ConJur — Aqui no Brasil se critica o baixo índice de aprovação no Exame da OAB. O senhor acredita que isso é resultado do número de universidades de má qualidade?

J. J. Canotilho — Não apenas. Qual é o brasileiro que pode se dedicar exclusivamente aos estudos? Poucos. Isso influencia também. Não que eu defenda que as pessoas devam se dedicar integralmente aos estudos, mas é preciso reservar tempo considerável. O mesmo se aplica aos professores. As universidades públicas pagam quase nada para que eles façam orientação de mestrado, doutorado, por isso muitos saem da aula e vão direto para o tribunal advogar. Eles não têm tempo para preparar uma boa aula. Os alunos estão cansados. Não há tempo para o estudo, não há tempo para pesquisa. Trabalhos acadêmicos são grandes plágios.

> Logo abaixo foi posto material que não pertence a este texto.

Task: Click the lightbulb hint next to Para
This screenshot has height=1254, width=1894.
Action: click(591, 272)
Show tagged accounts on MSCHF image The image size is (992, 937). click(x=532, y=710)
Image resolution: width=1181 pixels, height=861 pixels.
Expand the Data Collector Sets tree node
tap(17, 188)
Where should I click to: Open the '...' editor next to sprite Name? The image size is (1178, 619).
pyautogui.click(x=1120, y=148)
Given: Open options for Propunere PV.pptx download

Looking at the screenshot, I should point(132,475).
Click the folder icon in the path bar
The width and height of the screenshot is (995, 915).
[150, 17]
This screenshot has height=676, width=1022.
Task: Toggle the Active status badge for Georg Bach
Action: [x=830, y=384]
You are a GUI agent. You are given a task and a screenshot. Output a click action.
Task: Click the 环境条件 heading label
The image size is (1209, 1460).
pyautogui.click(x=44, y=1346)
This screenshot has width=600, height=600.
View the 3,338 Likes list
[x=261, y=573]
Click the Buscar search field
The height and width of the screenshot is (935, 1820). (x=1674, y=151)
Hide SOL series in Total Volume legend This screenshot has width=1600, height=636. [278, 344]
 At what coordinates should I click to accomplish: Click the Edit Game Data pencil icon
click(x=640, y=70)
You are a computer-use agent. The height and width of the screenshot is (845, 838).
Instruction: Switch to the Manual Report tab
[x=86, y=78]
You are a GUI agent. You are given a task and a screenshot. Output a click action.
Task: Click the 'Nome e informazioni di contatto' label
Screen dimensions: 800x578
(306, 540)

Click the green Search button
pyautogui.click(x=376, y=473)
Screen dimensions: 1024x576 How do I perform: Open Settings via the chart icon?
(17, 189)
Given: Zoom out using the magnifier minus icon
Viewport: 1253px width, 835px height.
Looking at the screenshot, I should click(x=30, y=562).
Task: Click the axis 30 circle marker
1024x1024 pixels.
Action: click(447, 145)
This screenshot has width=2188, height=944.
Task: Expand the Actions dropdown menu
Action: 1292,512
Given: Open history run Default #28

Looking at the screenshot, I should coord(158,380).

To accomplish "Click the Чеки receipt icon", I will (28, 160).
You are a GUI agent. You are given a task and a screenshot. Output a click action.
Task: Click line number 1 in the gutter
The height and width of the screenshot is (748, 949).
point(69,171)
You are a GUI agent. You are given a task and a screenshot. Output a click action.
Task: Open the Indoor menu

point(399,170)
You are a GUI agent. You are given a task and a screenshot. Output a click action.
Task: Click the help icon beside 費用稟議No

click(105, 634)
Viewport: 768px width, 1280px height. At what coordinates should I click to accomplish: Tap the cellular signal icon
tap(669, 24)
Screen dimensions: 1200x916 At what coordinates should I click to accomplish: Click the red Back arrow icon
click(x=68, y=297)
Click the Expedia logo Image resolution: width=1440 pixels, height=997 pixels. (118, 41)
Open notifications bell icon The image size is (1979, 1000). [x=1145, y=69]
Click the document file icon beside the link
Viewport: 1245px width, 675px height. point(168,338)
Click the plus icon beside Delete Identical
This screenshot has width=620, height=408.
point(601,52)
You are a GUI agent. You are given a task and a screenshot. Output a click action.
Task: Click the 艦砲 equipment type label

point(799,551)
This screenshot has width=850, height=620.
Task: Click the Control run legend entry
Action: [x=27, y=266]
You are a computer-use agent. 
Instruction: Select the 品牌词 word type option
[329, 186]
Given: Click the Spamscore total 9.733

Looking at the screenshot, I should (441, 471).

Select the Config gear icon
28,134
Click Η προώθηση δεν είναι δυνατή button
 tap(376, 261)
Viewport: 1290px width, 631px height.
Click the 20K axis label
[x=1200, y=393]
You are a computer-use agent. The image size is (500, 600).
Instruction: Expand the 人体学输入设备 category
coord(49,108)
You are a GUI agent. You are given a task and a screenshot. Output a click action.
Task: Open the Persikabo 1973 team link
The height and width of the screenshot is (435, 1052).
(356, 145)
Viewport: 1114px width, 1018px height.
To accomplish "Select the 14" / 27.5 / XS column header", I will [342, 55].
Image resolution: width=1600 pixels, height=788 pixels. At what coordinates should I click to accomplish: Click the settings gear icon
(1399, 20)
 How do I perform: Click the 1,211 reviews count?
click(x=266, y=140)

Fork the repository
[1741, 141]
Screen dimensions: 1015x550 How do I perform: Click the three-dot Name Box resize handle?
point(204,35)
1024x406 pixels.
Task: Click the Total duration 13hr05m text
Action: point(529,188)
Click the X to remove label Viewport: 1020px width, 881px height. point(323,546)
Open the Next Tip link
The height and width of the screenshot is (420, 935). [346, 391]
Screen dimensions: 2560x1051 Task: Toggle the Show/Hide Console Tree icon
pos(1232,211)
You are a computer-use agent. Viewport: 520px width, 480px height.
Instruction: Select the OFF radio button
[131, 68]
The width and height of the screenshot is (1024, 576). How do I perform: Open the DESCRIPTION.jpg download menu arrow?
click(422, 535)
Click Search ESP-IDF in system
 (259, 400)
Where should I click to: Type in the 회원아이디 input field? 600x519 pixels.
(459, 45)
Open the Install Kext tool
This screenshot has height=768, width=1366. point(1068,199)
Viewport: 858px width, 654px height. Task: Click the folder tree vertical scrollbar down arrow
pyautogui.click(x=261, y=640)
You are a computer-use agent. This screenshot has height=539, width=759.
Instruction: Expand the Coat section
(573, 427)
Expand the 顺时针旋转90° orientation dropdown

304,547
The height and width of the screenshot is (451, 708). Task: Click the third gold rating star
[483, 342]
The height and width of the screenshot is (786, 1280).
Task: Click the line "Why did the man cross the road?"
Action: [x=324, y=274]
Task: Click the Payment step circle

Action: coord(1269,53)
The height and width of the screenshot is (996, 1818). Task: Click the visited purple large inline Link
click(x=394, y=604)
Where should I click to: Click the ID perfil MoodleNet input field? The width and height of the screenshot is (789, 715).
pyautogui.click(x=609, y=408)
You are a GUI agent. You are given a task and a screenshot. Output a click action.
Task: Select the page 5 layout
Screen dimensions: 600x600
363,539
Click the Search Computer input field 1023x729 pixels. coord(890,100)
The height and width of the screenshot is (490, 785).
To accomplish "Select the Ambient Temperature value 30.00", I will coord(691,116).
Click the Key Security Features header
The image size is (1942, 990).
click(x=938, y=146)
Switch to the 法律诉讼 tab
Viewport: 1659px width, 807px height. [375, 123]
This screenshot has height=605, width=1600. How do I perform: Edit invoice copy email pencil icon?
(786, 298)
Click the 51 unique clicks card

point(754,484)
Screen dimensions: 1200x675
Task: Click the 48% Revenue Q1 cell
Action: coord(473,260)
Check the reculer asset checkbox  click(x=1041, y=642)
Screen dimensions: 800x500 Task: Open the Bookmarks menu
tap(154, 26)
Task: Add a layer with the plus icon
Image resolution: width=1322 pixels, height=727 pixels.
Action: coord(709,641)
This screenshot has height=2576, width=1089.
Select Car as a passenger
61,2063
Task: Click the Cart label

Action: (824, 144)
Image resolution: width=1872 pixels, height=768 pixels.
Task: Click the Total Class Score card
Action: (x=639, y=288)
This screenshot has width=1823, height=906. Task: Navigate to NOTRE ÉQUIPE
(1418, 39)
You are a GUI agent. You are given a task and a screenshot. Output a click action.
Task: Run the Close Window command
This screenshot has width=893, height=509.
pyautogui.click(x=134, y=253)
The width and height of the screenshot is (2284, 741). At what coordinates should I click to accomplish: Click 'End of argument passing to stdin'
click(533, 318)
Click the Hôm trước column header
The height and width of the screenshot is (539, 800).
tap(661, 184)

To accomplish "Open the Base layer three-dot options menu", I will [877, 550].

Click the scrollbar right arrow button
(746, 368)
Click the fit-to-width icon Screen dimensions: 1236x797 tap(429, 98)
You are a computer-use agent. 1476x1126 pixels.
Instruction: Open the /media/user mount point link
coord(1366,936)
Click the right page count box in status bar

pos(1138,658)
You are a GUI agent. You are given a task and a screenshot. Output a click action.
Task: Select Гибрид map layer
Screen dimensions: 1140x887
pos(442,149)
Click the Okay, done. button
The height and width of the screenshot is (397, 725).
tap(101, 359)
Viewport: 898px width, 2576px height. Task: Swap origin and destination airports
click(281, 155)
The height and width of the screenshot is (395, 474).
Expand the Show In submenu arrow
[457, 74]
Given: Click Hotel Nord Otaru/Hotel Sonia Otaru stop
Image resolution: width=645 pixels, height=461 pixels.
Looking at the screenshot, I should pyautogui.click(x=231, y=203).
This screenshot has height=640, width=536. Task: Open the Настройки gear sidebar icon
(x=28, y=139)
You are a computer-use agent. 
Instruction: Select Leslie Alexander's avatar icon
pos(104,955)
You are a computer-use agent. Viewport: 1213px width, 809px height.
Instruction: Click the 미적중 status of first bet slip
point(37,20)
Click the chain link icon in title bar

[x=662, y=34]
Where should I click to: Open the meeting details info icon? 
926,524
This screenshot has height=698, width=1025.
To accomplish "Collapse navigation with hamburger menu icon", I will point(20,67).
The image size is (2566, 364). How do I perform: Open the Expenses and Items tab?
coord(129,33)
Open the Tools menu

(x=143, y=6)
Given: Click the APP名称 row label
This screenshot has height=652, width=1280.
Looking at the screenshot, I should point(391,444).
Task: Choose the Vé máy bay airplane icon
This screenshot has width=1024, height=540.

ConJur — Por falar em plágio, a presidente Dilma Roussef tem falado em flexibilização de patentes. Qual a sua opinião?

J. J. Canotilho — A flexibilização é muito perigosa porque pode significar a quebra de patente. As empresas têm direito de exploração econômica, por certo período, por ter inventado um produto. É uma garantia constitucional que não deve ser violada a não ser em casos de extremo interesse público, como no caso dos genéricos, e não nos moldes que ocorre no Brasil.

ConJur — Por quê? O que há de errado na política brasileira de medicamentos genéricos?

J. J. Canotilho — No meu ponto de vista esta é uma questão que o Brasil deveria ter superado. O que é um genérico? Um medicamento com o mesmo princípio ativo que um de mercado. Ou seja, de um que foi desenvolvido pela indústria, com base em anos de pesquisa, muito dinheiro investido e que está protegido por lei por 20 anos. Como um medicamento genérico pode confeccionar uma bula dizendo que em 2% dos casos pode ocorrer tal reação adversa? Ele não fez nenhum teste, como pode afirmar? O genérico é um grande plágio.

Rogério Barbosa é repórter da revista Consultor Jurídico.